- [The task] Your output should be every line below, copied exactly.

▼

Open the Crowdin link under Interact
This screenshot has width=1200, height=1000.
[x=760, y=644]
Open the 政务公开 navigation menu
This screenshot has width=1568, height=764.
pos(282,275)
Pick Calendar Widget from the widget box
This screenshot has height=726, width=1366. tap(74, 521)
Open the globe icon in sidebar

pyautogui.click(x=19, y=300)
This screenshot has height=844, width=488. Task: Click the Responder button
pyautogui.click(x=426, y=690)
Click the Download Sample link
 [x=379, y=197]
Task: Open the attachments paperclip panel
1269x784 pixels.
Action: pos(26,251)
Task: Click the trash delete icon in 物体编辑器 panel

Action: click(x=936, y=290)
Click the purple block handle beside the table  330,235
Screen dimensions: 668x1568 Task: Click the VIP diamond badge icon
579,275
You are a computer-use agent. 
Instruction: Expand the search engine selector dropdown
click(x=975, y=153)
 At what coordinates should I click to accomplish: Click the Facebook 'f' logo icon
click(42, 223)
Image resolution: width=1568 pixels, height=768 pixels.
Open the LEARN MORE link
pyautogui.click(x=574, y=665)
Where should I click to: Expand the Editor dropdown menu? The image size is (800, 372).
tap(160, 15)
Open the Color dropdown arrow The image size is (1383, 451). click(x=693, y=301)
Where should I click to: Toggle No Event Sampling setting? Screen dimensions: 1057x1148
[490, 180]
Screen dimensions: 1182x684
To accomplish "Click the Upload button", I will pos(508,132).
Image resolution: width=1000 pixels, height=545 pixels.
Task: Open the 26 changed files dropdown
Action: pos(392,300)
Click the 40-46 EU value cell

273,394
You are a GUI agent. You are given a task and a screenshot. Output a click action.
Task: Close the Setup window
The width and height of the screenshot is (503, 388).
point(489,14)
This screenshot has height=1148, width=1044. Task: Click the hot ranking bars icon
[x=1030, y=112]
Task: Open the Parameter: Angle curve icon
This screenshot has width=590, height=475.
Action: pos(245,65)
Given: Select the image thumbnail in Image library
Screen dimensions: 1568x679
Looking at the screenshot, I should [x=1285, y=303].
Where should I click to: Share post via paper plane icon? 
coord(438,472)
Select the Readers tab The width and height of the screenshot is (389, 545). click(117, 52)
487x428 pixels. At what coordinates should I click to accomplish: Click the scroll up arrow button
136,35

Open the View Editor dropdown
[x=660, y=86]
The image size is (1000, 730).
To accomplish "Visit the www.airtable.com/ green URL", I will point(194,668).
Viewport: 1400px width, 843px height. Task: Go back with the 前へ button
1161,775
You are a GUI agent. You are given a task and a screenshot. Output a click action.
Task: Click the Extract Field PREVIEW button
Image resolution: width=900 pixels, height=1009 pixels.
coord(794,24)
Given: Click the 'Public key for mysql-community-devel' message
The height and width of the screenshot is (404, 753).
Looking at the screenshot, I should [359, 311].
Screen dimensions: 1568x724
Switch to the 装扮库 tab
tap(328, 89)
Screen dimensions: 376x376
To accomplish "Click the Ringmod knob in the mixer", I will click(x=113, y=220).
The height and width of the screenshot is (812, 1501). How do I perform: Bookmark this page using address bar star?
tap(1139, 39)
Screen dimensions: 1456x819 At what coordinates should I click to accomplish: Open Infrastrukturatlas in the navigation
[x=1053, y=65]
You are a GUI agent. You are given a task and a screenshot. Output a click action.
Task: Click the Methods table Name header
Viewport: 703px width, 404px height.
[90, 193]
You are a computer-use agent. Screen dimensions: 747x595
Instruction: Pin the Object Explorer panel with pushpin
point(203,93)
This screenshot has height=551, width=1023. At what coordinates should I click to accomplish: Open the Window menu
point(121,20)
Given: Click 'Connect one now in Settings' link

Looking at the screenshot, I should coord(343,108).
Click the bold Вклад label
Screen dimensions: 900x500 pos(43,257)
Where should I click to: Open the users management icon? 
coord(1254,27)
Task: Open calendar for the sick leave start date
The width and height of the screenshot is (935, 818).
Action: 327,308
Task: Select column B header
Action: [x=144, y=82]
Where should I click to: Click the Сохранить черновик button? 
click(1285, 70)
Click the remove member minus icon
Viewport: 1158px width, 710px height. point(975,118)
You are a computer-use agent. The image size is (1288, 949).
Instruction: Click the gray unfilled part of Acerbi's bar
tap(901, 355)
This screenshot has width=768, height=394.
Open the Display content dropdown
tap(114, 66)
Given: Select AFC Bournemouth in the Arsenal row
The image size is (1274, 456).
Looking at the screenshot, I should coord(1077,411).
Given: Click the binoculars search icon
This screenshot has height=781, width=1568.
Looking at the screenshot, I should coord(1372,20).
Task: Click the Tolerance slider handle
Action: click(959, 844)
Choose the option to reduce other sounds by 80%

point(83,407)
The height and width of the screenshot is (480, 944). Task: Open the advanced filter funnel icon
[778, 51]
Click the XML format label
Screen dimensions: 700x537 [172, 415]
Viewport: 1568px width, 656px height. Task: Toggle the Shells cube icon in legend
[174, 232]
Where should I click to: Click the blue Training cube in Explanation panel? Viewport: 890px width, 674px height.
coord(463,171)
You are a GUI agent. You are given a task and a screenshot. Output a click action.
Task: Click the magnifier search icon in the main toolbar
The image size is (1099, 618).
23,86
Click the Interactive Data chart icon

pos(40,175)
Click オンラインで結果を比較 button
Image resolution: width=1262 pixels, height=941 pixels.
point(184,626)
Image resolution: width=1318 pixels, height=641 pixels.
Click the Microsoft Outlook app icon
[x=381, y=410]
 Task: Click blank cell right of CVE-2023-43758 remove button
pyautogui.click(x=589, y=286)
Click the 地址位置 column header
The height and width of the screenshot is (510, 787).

▲

- [Exercise solution]
Open the Crowdin link under Interact
This screenshot has width=1200, height=1000.
[x=760, y=644]
Open the 政务公开 navigation menu
This screenshot has width=1568, height=764.
pos(282,275)
Pick Calendar Widget from the widget box
This screenshot has height=726, width=1366. tap(74, 521)
Open the globe icon in sidebar

pyautogui.click(x=19, y=300)
This screenshot has height=844, width=488. Task: Click the Responder button
pyautogui.click(x=426, y=690)
Click the Download Sample link
 [x=379, y=197]
Task: Open the attachments paperclip panel
1269x784 pixels.
Action: pos(26,251)
Task: Click the trash delete icon in 物体编辑器 panel

Action: click(x=936, y=290)
Click the purple block handle beside the table  330,235
Screen dimensions: 668x1568 Task: Click the VIP diamond badge icon
579,275
You are a computer-use agent. 
Instruction: Expand the search engine selector dropdown
click(x=975, y=153)
 At what coordinates should I click to accomplish: Click the Facebook 'f' logo icon
click(42, 223)
Image resolution: width=1568 pixels, height=768 pixels.
Open the LEARN MORE link
pyautogui.click(x=574, y=665)
Where should I click to: Expand the Editor dropdown menu? The image size is (800, 372).
tap(160, 15)
Open the Color dropdown arrow The image size is (1383, 451). click(x=693, y=301)
Where should I click to: Toggle No Event Sampling setting? Screen dimensions: 1057x1148
[490, 180]
Screen dimensions: 1182x684
To accomplish "Click the Upload button", I will pos(508,132).
Image resolution: width=1000 pixels, height=545 pixels.
Task: Open the 26 changed files dropdown
Action: pos(392,300)
Click the 40-46 EU value cell

273,394
You are a GUI agent. You are given a task and a screenshot. Output a click action.
Task: Close the Setup window
The width and height of the screenshot is (503, 388).
point(489,14)
This screenshot has height=1148, width=1044. Task: Click the hot ranking bars icon
[x=1030, y=112]
Task: Open the Parameter: Angle curve icon
This screenshot has width=590, height=475.
Action: pos(245,65)
Given: Select the image thumbnail in Image library
Screen dimensions: 1568x679
Looking at the screenshot, I should [x=1285, y=303].
Where should I click to: Share post via paper plane icon? 
coord(438,472)
Select the Readers tab The width and height of the screenshot is (389, 545). click(117, 52)
487x428 pixels. At what coordinates should I click to accomplish: Click the scroll up arrow button
136,35

Open the View Editor dropdown
[x=660, y=86]
The image size is (1000, 730).
To accomplish "Visit the www.airtable.com/ green URL", I will point(194,668).
Viewport: 1400px width, 843px height. Task: Go back with the 前へ button
1161,775
You are a GUI agent. You are given a task and a screenshot. Output a click action.
Task: Click the Extract Field PREVIEW button
Image resolution: width=900 pixels, height=1009 pixels.
coord(794,24)
Given: Click the 'Public key for mysql-community-devel' message
The height and width of the screenshot is (404, 753).
Looking at the screenshot, I should [359, 311].
Screen dimensions: 1568x724
Switch to the 装扮库 tab
tap(328, 89)
Screen dimensions: 376x376
To accomplish "Click the Ringmod knob in the mixer", I will click(x=113, y=220).
The height and width of the screenshot is (812, 1501). How do I perform: Bookmark this page using address bar star?
tap(1139, 39)
Screen dimensions: 1456x819 At what coordinates should I click to accomplish: Open Infrastrukturatlas in the navigation
[x=1053, y=65]
You are a GUI agent. You are given a task and a screenshot. Output a click action.
Task: Click the Methods table Name header
Viewport: 703px width, 404px height.
[90, 193]
You are a computer-use agent. Screen dimensions: 747x595
Instruction: Pin the Object Explorer panel with pushpin
point(203,93)
This screenshot has height=551, width=1023. At what coordinates should I click to accomplish: Open the Window menu
point(121,20)
Given: Click 'Connect one now in Settings' link

Looking at the screenshot, I should coord(343,108).
Click the bold Вклад label
Screen dimensions: 900x500 pos(43,257)
Where should I click to: Open the users management icon? 
coord(1254,27)
Task: Open calendar for the sick leave start date
The width and height of the screenshot is (935, 818).
Action: 327,308
Task: Select column B header
Action: [x=144, y=82]
Where should I click to: Click the Сохранить черновик button? 
click(1285, 70)
Click the remove member minus icon
Viewport: 1158px width, 710px height. point(975,118)
You are a computer-use agent. The image size is (1288, 949).
Instruction: Click the gray unfilled part of Acerbi's bar
tap(901, 355)
This screenshot has width=768, height=394.
Open the Display content dropdown
tap(114, 66)
Given: Select AFC Bournemouth in the Arsenal row
The image size is (1274, 456).
Looking at the screenshot, I should coord(1077,411).
Given: Click the binoculars search icon
This screenshot has height=781, width=1568.
Looking at the screenshot, I should coord(1372,20).
Task: Click the Tolerance slider handle
Action: click(959, 844)
Choose the option to reduce other sounds by 80%

point(83,407)
The height and width of the screenshot is (480, 944). Task: Open the advanced filter funnel icon
[778, 51]
Click the XML format label
Screen dimensions: 700x537 [172, 415]
Viewport: 1568px width, 656px height. Task: Toggle the Shells cube icon in legend
[174, 232]
Where should I click to: Click the blue Training cube in Explanation panel? Viewport: 890px width, 674px height.
coord(463,171)
You are a GUI agent. You are given a task and a screenshot. Output a click action.
Task: Click the magnifier search icon in the main toolbar
The image size is (1099, 618).
23,86
Click the Interactive Data chart icon

pos(40,175)
Click オンラインで結果を比較 button
Image resolution: width=1262 pixels, height=941 pixels.
point(184,626)
Image resolution: width=1318 pixels, height=641 pixels.
Click the Microsoft Outlook app icon
[x=381, y=410]
 Task: Click blank cell right of CVE-2023-43758 remove button
pyautogui.click(x=589, y=286)
Click the 地址位置 column header
The height and width of the screenshot is (510, 787).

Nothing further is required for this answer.